The most important step in picking the right Spitsbergen cruise is making a list of what you most want to see and experience. Are you most interested in whale watching? Experiencing the Aurora Borealis? Playing tag with a polar bear? Bird-watching? Visiting historical relics from the whaling period? Participating in activities like kayaking, mountaineering, diving, or hiking?

Identifying your must-do activities versus stuff that would be nice but isn’t quite at the level of make-it-or-break-it can make a big difference in your choice of cruise.

Identify the time of year you want to go

Some of the experiences mentioned from the first point will be time-sensitive.
For example, if your number one item on your to-do list is to see the Northern Lights then you’re going to be limited to cruises on the far ends of the season because during the middle of the season (during the summer) the sun doesn’t set, making the Lights impossible to see.

The same can go for wildlife. Whales, for example, migrate throughout the year and certain times of the year are better for seeing certain species.

Choose the size, style, and state of luxury of a ship

Different sizes and styles of ships have their own pros and cons.

Bigger cruise ships are quite often rated to be able to move through ice, meaning they can venture further north.
Smaller ships (some lines offer cruises on sailboats) are able to dip into smaller bays and fjords, meaning they can explore further inland than the bigger ships.

North Spitsbergen, Polar Bear Special, June

Some cruise ships are more vacation-oriented, offering a variety of luxuries like onboard spas and hot-tubs. Other cruise lines are more oriented towards exploration and learning and won’t offer as many luxuries, but they make a greater effort to get you ashore.
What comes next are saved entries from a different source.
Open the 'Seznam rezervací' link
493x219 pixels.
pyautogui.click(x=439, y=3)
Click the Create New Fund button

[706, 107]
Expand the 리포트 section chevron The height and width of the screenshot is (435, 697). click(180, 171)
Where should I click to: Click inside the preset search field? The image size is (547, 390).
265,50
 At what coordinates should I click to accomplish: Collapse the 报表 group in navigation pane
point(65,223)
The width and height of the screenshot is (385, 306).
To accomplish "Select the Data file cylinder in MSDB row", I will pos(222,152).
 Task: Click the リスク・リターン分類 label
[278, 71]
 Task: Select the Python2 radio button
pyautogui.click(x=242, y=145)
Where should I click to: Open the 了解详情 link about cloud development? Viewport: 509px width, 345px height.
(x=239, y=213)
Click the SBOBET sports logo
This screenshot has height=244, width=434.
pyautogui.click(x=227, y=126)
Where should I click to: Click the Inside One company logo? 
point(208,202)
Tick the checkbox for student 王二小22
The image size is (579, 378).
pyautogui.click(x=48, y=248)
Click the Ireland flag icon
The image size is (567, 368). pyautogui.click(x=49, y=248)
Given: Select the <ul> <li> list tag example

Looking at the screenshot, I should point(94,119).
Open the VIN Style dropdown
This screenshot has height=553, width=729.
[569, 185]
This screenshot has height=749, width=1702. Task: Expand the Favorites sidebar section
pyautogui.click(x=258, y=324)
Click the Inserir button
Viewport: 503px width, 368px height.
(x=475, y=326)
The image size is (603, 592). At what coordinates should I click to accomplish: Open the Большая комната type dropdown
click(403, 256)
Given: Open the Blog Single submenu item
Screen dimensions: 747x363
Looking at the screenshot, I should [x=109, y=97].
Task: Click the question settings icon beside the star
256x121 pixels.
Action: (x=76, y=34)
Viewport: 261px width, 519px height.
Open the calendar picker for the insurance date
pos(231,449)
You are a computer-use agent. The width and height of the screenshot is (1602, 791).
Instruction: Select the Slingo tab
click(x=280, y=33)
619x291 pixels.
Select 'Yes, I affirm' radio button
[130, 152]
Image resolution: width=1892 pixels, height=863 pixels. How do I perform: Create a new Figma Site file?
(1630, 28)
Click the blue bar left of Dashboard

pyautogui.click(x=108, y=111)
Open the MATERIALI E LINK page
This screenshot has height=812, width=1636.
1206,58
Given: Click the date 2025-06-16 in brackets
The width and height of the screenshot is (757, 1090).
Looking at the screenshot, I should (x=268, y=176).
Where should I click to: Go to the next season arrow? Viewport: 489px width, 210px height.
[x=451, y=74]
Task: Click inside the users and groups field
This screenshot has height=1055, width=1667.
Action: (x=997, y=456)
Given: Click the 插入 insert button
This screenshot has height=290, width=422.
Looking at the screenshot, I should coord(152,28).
The size of a ship also makes a difference. Sailboats can’t offer as many activities like kayaking and diving. Also, if your goal is to get in on as many activities as possible you should look for cruise ships that have fewer than two hundred passengers. Any more than that and your chances of participating in your preferred activities will be diminished.

Choose your location

Some experiences are location-specific. This obviously goes for historic spots, but can also include the better locations for viewing certain species of wildlife like walruses, musk oxen, or polar bears.

Investigate your options for activities

Not all Spitsbergen cruises will offer every activity, so if you’ve got mountaineering on your mind make sure you hook up with the right cruise.

You should also note that not all activities are open to beginners. For example, cruises with diving or mountaineering may very well require you to have proof of health and a minimum number of logged hours.
Different activities can also have varying costs.

If you do want to get out of the ship and experience as much of Spitsbergen as possible but you’re not sure which activities you want to participate in then look for cruise companies that offer basecamp cruises. Basecamp cruises allow you to participate in a whole list of activities that are all covered under one price.

So which Spitsbergen cruise is right for you? If you’re still having trouble picking just one cruise then start looking up reviews and see what the majority of past passengers have to say.

Most importantly, don’t be overwhelmed by the range of options there are. Don’t get caught in FOMO!

Remember, you can always go back for more.